■ **YOUR ASSIGNMENT**
Retype the line where "At what coordinates" appears and each line that follows it down to the last line of the records below. Leave the pictures out.

═════ DATASET CONTENT

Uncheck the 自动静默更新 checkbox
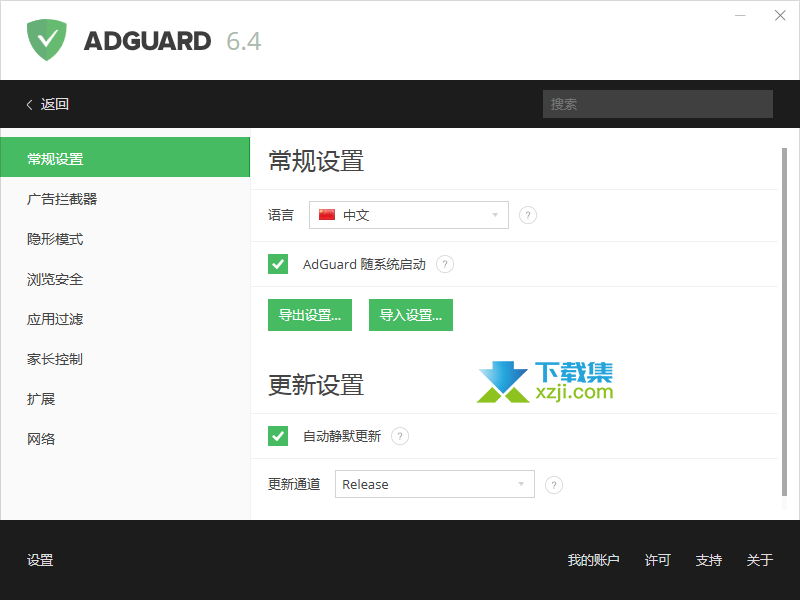tap(278, 436)
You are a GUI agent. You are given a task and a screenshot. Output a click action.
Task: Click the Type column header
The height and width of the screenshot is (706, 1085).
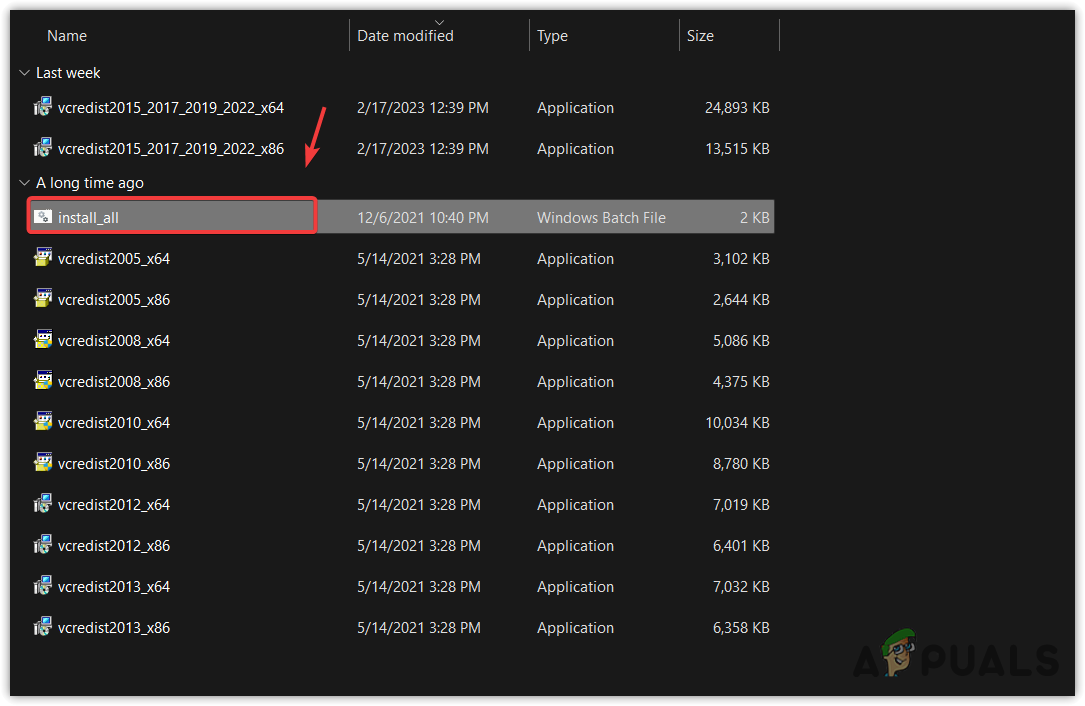[x=552, y=35]
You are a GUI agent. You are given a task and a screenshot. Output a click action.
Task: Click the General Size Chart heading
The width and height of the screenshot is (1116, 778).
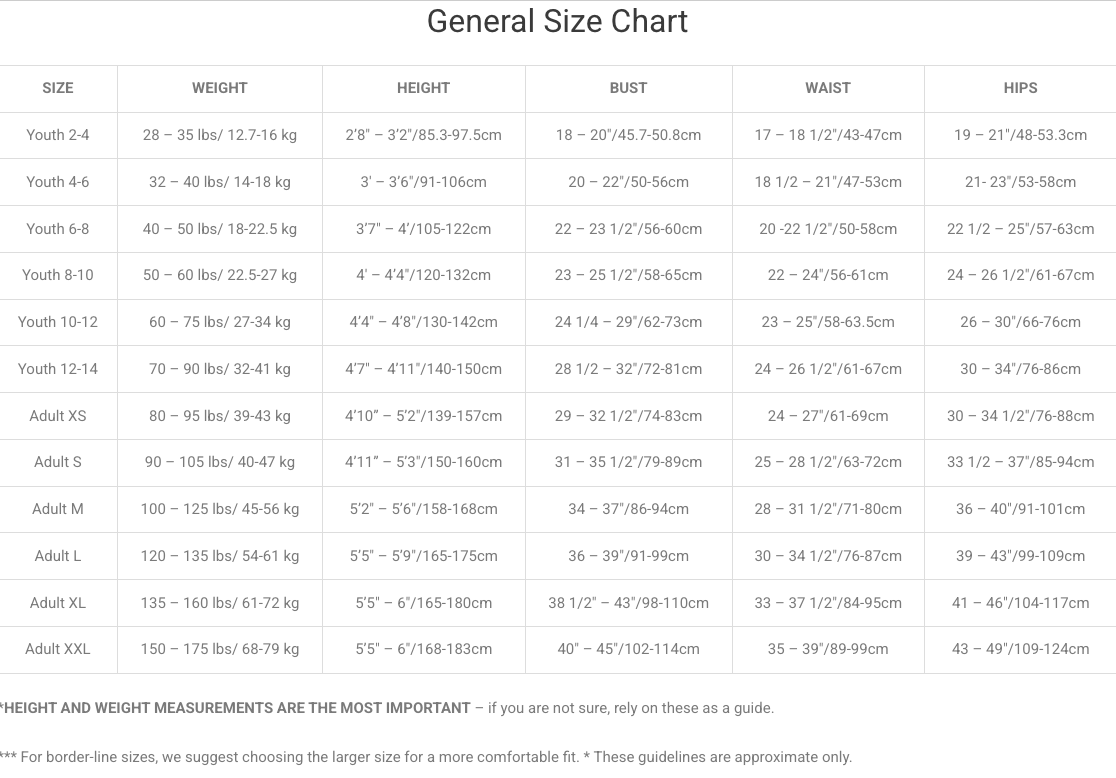[x=557, y=22]
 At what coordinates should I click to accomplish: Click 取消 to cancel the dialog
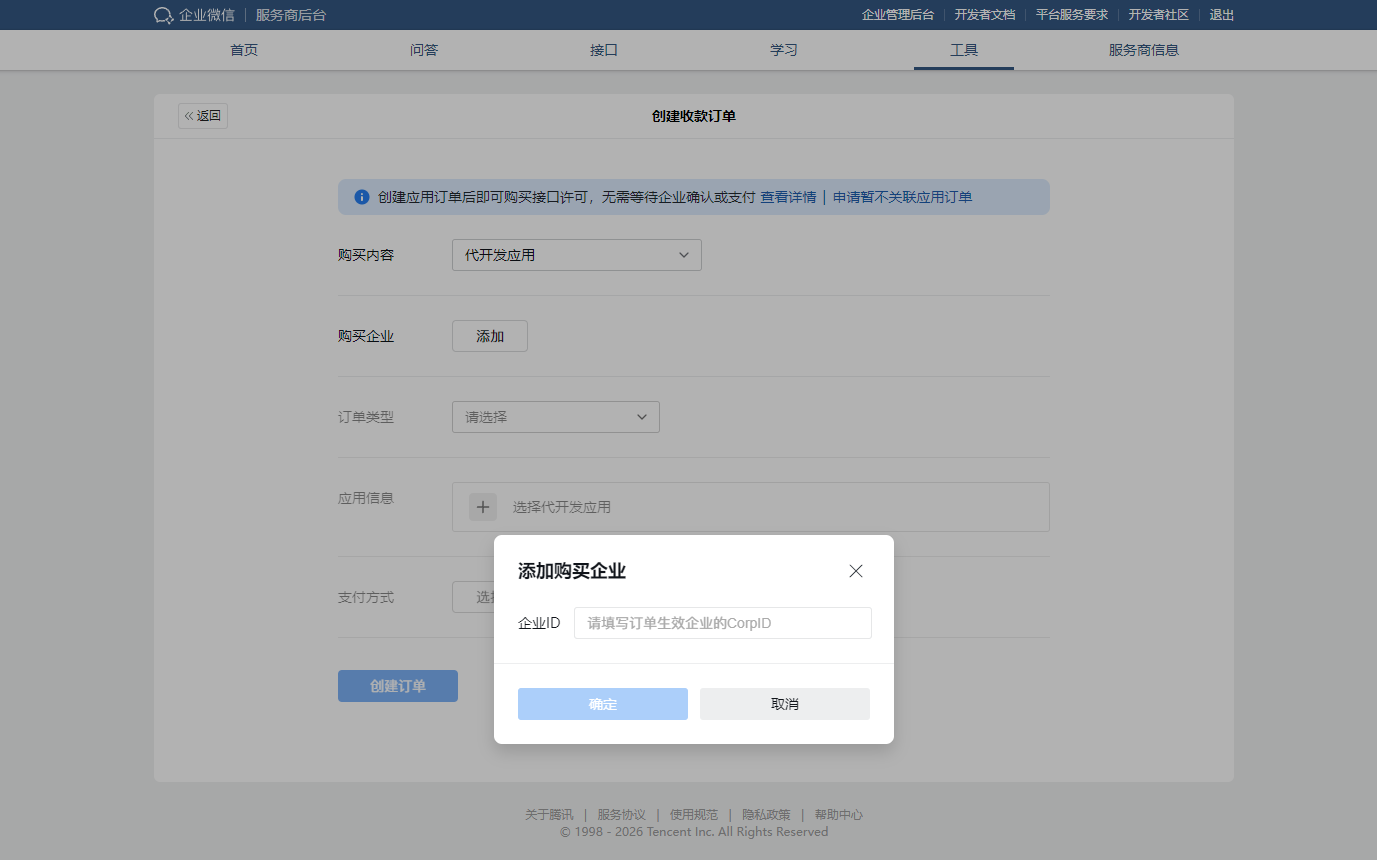click(784, 704)
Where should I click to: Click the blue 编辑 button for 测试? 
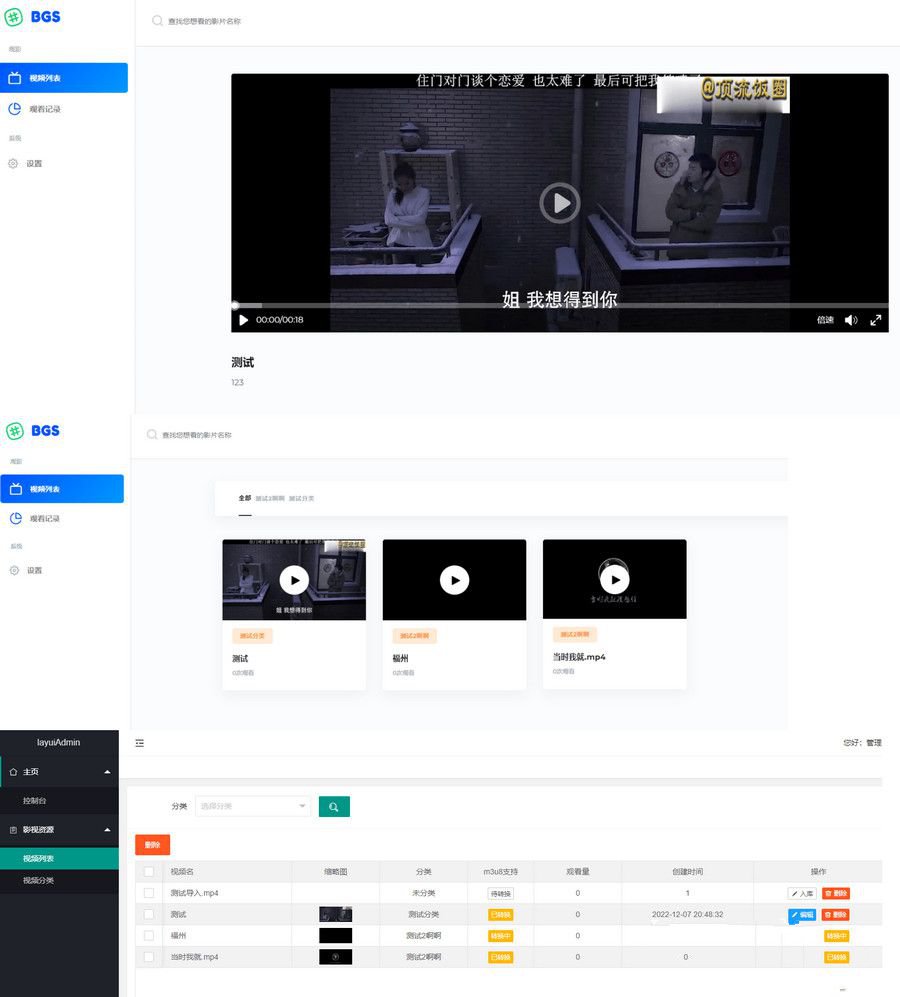802,915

══════════

■ **YOUR SOLUTION**
 At what coordinates should I click to accomplish: Click 取消 to cancel the dialog
click(784, 704)
Where should I click to: Click the blue 编辑 button for 测试? 
802,915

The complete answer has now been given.